Penulis Nining Anugrawati, ST.,MT 

Kontributor Media Kuntum Cahaya 


KUNTUMCAHAYA.com, OPINI- Badan Legislasi DPR RI pada Senin (20-01-2025) menyetujui Rancangan Undang-Undang tentang perubahan keempat atas Undang-Undang No.4 Tahun 2009 tentang Mineral dan Batu Bara menjadi usul inisiatif DPR, salah satu substansi yang diatur adalah pemberian wilayah izin usaha pertambangan kepada perguruan tinggi.

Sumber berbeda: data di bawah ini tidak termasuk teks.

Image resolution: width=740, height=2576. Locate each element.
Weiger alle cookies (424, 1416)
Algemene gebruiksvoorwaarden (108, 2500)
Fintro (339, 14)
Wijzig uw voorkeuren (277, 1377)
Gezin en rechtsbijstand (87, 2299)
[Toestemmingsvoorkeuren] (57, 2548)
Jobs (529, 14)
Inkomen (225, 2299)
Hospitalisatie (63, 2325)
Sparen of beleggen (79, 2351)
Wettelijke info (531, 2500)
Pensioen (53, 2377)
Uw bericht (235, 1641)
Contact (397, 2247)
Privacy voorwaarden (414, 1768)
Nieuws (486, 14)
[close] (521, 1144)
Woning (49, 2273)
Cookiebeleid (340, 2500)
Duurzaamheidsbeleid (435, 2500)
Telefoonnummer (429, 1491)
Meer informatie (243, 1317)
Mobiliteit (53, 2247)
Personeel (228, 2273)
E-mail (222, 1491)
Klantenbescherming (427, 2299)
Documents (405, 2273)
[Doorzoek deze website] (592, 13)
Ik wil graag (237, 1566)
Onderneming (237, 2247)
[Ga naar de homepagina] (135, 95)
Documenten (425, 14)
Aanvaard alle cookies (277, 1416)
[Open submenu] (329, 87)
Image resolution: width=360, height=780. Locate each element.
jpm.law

Tentu hal tersebut mendapat kritik dari masyarakat luas mengingat itu menyimpang dari Tridharma Perguruan Tinggi. Sebelumnya pemerintah juga telah melegalkan pengelolaan konsesi tambang pada ormas yang kemudian mendapat kritik dari berbagai pihak karena dianggap keluar dari fungsi ormas. Tujuan pemberian izin kelola tambang pada perguruan tinggi tidak lain untuk memberikan peluang dalam meningkatkan mutu dan kualitas pendidikan yang pastinya membutuhkan dana tidak sedikit.


Sebagaimana yang dinyatakan oleh Ketua Badan Legislasi DPR RI Bob Hasan, dilansir dalam media online (ekonomi.bisnis.com, 22-01-2025), ”Maka untuk anggaran tadi diberikan peluang untuk setiap perguruan tinggi dapat mengelola pertambangan. Karena di situ ada unsur yang disebut bisnis untuk mencapai kebutuhan anggaran tadi itu. Jadi tujuan akhirnya adalah meningkatkan kualitas."

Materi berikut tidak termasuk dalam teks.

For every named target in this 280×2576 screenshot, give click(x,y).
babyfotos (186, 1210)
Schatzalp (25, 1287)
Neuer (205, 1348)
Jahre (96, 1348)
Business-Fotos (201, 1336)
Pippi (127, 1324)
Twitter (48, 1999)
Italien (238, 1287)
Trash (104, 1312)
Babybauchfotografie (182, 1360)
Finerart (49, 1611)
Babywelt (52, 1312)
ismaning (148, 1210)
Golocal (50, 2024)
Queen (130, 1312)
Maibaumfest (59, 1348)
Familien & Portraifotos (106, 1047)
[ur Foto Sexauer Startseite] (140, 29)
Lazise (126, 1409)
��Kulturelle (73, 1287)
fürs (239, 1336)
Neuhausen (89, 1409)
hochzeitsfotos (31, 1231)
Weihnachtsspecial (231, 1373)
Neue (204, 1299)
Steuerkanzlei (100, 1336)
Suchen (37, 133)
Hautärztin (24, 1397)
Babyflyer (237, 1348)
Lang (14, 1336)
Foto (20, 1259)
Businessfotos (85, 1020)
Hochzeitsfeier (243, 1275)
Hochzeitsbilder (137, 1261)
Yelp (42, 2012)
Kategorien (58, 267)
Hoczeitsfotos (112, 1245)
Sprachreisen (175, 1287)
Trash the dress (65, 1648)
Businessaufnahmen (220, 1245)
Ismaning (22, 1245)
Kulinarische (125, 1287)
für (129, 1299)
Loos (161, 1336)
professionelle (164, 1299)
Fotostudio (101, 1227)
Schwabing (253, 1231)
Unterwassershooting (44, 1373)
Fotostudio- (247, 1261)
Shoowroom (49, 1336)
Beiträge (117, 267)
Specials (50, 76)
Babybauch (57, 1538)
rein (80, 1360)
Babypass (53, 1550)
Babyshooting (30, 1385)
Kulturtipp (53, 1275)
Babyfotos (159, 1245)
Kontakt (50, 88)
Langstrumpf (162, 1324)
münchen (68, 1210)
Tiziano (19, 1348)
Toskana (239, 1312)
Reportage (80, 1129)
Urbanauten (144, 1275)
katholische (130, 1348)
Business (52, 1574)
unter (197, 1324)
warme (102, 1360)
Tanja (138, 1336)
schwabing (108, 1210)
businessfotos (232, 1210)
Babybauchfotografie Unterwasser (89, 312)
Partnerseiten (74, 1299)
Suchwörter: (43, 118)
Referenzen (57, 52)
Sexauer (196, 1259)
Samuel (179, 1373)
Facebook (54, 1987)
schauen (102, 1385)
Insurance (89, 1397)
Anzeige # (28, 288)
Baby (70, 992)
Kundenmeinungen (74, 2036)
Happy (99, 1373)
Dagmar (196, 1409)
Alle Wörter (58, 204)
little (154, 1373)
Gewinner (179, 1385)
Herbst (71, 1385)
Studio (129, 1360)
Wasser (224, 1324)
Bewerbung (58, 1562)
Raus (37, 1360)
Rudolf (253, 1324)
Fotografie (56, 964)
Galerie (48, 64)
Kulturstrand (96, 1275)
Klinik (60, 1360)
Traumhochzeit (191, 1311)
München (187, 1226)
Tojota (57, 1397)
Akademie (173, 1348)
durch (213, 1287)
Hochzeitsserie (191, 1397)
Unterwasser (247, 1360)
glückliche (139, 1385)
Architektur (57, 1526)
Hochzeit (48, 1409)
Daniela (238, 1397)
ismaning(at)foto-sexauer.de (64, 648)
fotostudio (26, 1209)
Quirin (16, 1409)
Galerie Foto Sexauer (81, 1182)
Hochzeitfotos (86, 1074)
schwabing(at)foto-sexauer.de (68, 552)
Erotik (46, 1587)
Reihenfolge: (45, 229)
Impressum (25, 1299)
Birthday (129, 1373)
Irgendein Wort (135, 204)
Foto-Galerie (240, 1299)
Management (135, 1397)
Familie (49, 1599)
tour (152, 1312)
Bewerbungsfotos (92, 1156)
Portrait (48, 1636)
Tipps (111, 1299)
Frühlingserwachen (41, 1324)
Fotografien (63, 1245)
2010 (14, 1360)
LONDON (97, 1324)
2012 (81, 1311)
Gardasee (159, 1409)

Industri pertambangan berkontribusi signifikan dalam perekonomian Indonesia, memberikan sumbangsih pemasukan negara berupa pajak dan nonpajak. Di sisi lain, juga berkontribusi dalam melahirkan orang-orang terkaya. Hal yang wajar sebab sistem ekonomi kapitalis yang diterapkan atas negeri ini menjadikan siapa saja dapat mengelolah tambang selama dia mampu.


Namun, sangat disayangkan kapitalisasi industri pertambangan menjadikan dampak positif hanya dirasakan segelintir orang, yaitu para oligarki dan elite politik. Semenatra dampak negatif telah dirasakan oleh masyarakat luas khususnya masyarakat yang berada di sekitar industri pertambangan.

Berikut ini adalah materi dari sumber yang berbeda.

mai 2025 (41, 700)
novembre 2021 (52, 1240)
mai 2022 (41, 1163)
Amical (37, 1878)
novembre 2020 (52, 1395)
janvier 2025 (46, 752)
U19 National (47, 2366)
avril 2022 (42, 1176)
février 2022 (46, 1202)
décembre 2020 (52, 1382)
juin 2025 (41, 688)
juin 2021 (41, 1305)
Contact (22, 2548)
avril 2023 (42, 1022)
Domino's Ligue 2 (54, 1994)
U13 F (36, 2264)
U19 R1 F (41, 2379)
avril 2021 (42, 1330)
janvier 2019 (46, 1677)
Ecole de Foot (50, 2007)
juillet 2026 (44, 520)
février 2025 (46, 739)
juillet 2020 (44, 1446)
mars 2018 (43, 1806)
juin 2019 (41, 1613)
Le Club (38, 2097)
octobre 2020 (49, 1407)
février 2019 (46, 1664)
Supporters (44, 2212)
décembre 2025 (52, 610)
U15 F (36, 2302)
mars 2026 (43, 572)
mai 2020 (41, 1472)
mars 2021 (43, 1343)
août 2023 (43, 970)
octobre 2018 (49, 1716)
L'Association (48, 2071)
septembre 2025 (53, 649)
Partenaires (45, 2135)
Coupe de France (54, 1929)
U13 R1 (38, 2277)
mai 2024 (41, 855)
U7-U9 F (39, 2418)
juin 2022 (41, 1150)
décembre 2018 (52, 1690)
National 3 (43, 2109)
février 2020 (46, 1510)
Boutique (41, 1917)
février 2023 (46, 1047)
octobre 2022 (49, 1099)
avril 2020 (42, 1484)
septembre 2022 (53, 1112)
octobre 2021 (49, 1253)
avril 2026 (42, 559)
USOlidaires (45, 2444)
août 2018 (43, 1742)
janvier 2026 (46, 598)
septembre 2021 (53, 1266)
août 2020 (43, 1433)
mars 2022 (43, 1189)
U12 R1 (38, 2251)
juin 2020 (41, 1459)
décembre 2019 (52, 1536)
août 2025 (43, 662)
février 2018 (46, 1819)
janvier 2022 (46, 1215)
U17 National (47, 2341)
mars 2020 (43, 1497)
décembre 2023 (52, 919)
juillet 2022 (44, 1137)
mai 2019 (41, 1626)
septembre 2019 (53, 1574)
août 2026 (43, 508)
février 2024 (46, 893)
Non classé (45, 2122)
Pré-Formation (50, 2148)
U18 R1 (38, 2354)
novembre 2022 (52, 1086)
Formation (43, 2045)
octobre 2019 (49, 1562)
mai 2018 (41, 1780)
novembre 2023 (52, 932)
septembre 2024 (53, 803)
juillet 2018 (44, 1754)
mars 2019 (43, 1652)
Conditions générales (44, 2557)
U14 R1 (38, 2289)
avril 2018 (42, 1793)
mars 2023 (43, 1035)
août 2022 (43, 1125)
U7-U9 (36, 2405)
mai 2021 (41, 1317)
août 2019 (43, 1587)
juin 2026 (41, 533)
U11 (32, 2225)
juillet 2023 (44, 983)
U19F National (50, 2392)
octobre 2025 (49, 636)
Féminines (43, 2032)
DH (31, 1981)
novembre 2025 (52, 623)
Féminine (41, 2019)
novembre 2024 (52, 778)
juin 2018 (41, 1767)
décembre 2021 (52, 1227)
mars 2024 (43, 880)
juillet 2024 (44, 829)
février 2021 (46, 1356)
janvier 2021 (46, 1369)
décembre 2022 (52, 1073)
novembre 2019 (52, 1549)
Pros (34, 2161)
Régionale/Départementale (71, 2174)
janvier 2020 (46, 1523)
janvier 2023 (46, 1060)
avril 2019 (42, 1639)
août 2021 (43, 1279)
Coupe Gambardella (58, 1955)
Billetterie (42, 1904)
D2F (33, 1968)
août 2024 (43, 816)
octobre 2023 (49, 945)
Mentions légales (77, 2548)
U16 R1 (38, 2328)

Degradasi lingkungan yang amat parah menyebabkan banjir, polusi udara, juga menimbulkan konflik agraria, berbagai penyakit sosial, dan lain-lain. Kekayaan yang ada dalam perut bumi dieksploitasi secara masif untuk mengejar target produksi dalam memenuhi umpan pabrik pengolahan milik oligarki kapitalis, tanpa dibarengi pencegahan yang berimbang terhadap degradasi lingkungan.


Hal itu menjadi wajar sebab prinsip ekonomi kapitalis mengajarkan bahwa dalam sebuah usaha haruslah pengorbanan sekecil-kecilnya untuk meraih keuntungan sebesar-besarnya. Pengelolaan lingkungan dianggap suatu rangkaian yang bisa mempertinggi biaya produksi sehingga sebisa mungkin ditekan.


Jadi sangat disayangkan jika perguruan tinggi dan orang-orang berkecimpung di dalamnya yang selalu mengajarkan nilai-nilai luhur, terjebak dalam praktik demikian. Perguruan tinggi kemungkinan besar akan menghasilkan cuan dalam bisnis tersebut. Namun, akankah ini berimplikasi terhadap peningkatan mutu dan kualitas pendidikan, serta dapat meringankan beban biaya kuliah yang terus naik dari tahun ke tahun? 


Perguruan Tinggi Terjebak dalam Arus Kapitalisme


Perubahan bentuk perguruan tinggi menjadi badan hukum telah menempuh perjalanan panjang yang berakhir dilegalkannya Undang-Undang No.12 tahun 2012 tentang pendidikan tinggi. Dengan aturan tersebut, semua perguruan tinggi yang semula berstatus Badan Hukum Milik Negara (BHMN) diubah menjadi Perguruan Tinggi Negeri Badan Hukum (PTN BH).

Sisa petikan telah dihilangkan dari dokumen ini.